ESCUCHA EL AUDIO DE LA TABERNA.
La taberna.
A José María Andreo,
por la creación.
Estaba delante de la entrada y seguí las instrucciones que me acababan de dar. Llamé y corrieron el ventanuco. Unos ojos se fijaron en mí y me dijeron:
—La taberna…
Contesté:
—… a ninguna parte.
Abrieron y delante de mí se mostró un
mundo imposible de imaginar antes de cruzar la puerta. Solo se veían hombres de
cuestionable pelaje. Al fondo, en la barra, dos mujeres pelirrojas servían
copas a diestro y siniestro. Sobre el escenario, se estaba interpretando Cabaret.
Las camareras apartaban las manos acosadoras conforme iban de cliente en
cliente. En el centro: ruletas, mesas de
bacarrá y, por todos lados, máquinas tragaperras.
Yo tenía el encargo de averiguar qué pasaba
en aquel lugar que decían extraño y peligroso. Cuando acepté el trabajo, puse
la condición de que, una vez resolviera el caso, volvería a mi vida placentera.
Aquel sitio, dadas la seis de la mañana, se trasformó misteriosamente en un espacio
de culto. Las estanterías repletas de
libros ocupaban ahora casi toda la zona. Por su parte, las personas y su ruido
desaparecieron como se evapora el éter, sin enterarme. En el centro, habitaba una
mesa rodeada por un mostrador. Lo regía una mujer de mediana edad. Le pregunté
qué había pasado con la taberna y me contestó de manera airada que eso lo
sabría yo.
Estuve el resto del día dentro, esperando
que dieran las doce de la noche para comprobar si ese lugar volvía a
transformarse en el infierno a ninguna parte al que entré. La mujer me ofreció tomar
algo, pero desconfié de inmediato de sus intenciones. Había algo extraño en
ella, algo extraño en el lugar. Los nuevos clientes pasaban en silencio y, con
respeto, le pedían un libro a la directora. Ella, con la misma falsa sonrisa
que les dedicaba a todos, les recomendaba siempre el mismo. Sin embargo, nunca,
en todo el tiempo que estuve allí, la vi leer.

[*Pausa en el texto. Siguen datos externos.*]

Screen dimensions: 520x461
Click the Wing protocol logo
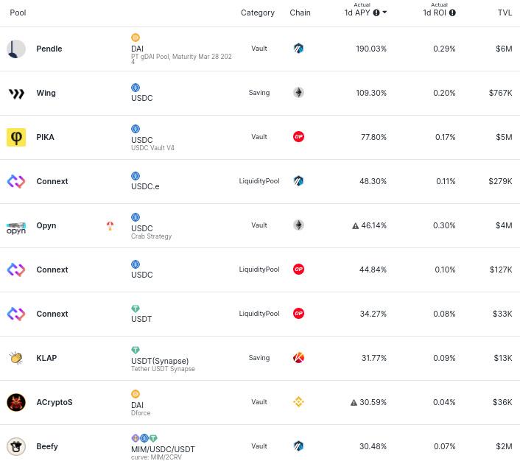click(x=16, y=93)
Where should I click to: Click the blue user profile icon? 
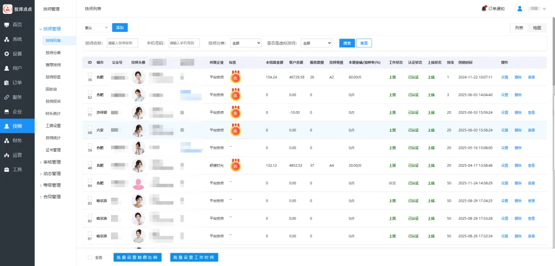520,8
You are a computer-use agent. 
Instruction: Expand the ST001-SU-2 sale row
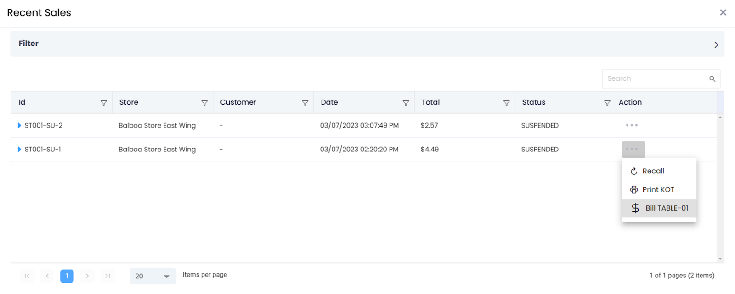click(19, 125)
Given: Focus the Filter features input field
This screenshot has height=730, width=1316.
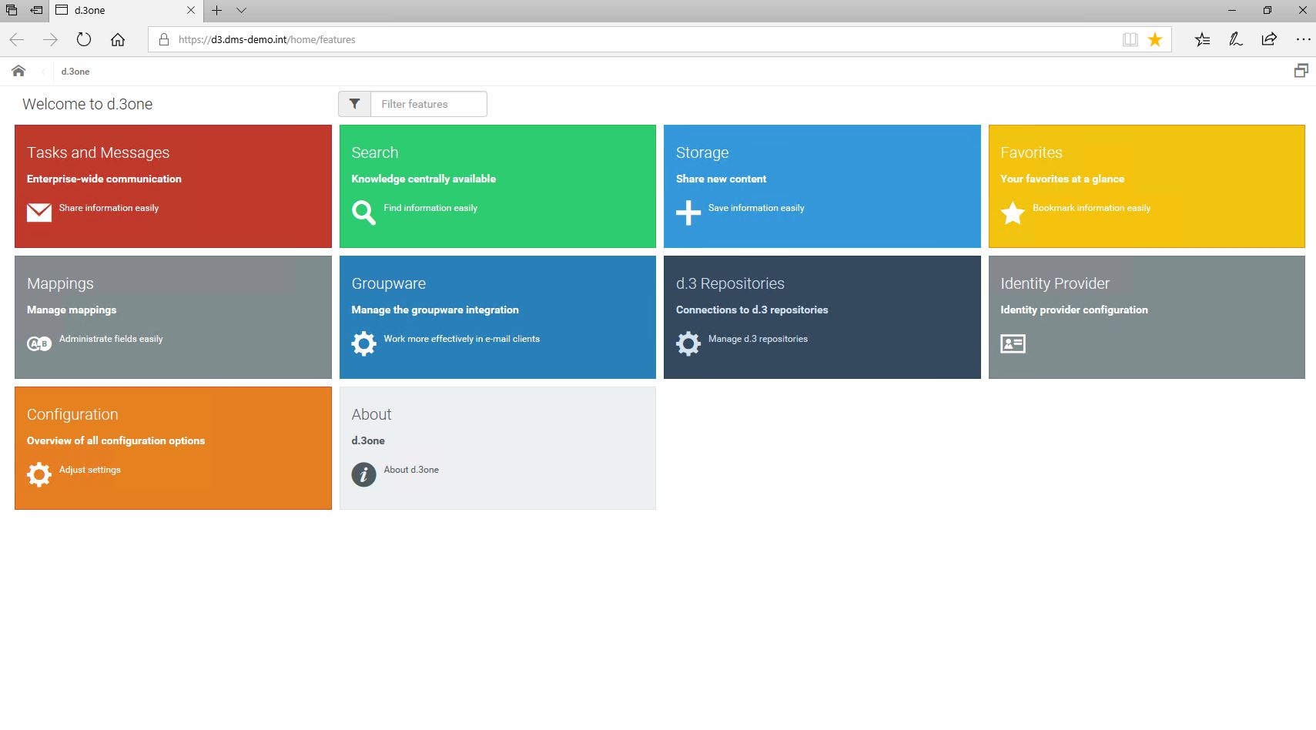Looking at the screenshot, I should tap(428, 104).
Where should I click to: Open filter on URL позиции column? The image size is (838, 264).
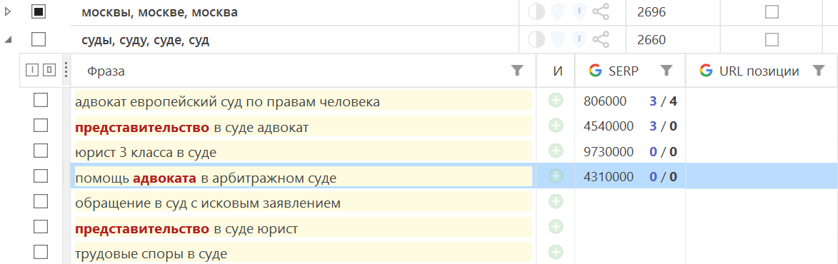(x=818, y=71)
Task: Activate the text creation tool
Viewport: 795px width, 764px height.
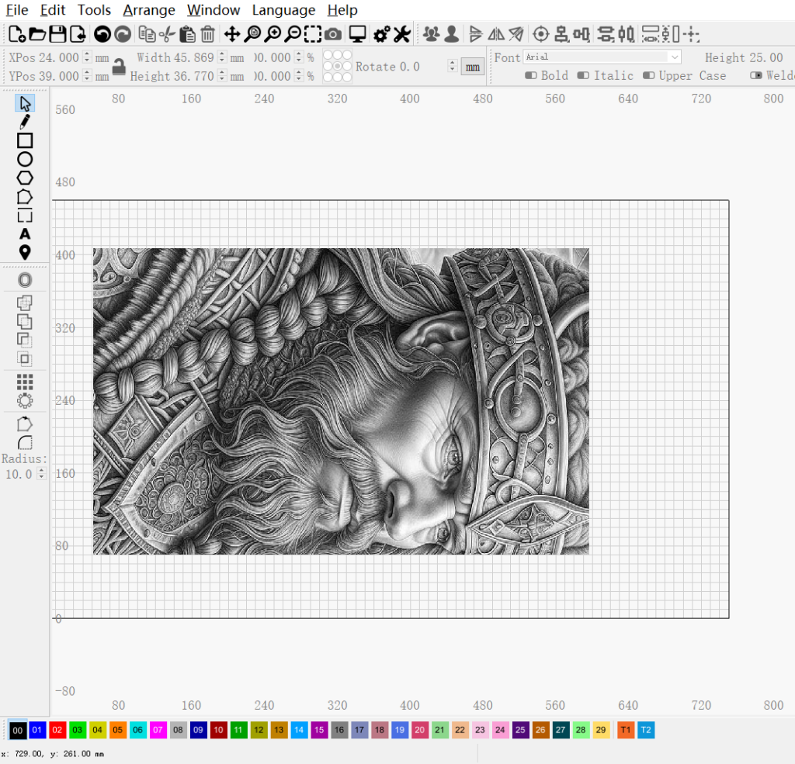Action: point(25,234)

Al llegar las doce de la noche, sonó una
campanilla y, en un abrir y cerrar de ojos, aquello volvió a convertirse en un night
club. Esta vez, la mujer encargada de la «biblioteca» apareció vestida de
rojo, con un talle a medida, las medias perfectas y con un pelo rubio platino que
resaltaba los labios carmesíes. Me quedé inmóvil, sin mover una pestaña, sin
apartar la vista de su tez. ¿Cómo podría yo probar en un informe lo que había
visto? ¿De qué manera sabría explicar que aquel sitio era uno y otro al mismo
tiempo? Sin decir nada, aguardé hasta el amanecer y salí rápido de allí. Cuando
me giré, en el luminoso ponía: «Café de los Poetas».

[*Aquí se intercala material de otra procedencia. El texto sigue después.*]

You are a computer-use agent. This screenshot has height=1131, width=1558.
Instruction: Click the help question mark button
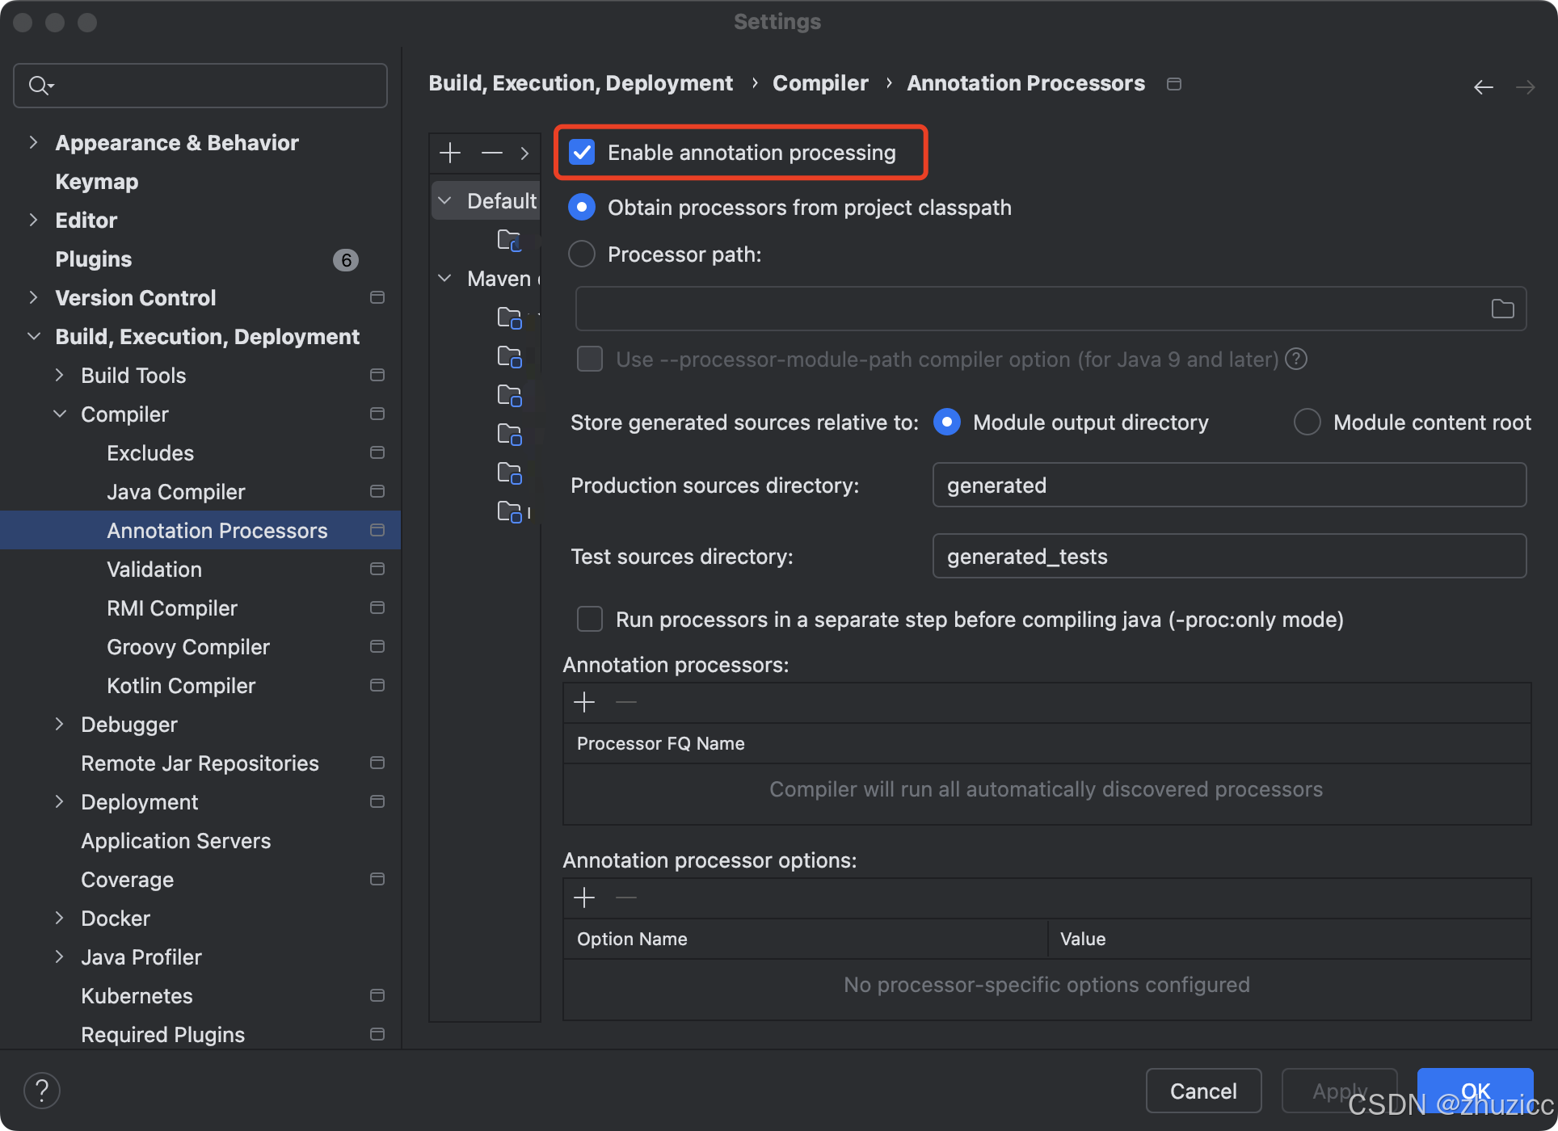pos(42,1091)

Ya en mi despacho, me encontré de
nuevo con varias personas que querían que siguiera investigando el caso del night
club. Decliné con espanto la invitación, por supuesto. Luego recé, recé
para que en la «Taberna a Ninguna Parte» no volviera a aparecer aquel diablo de
color rojo ni el horror de su forma humana.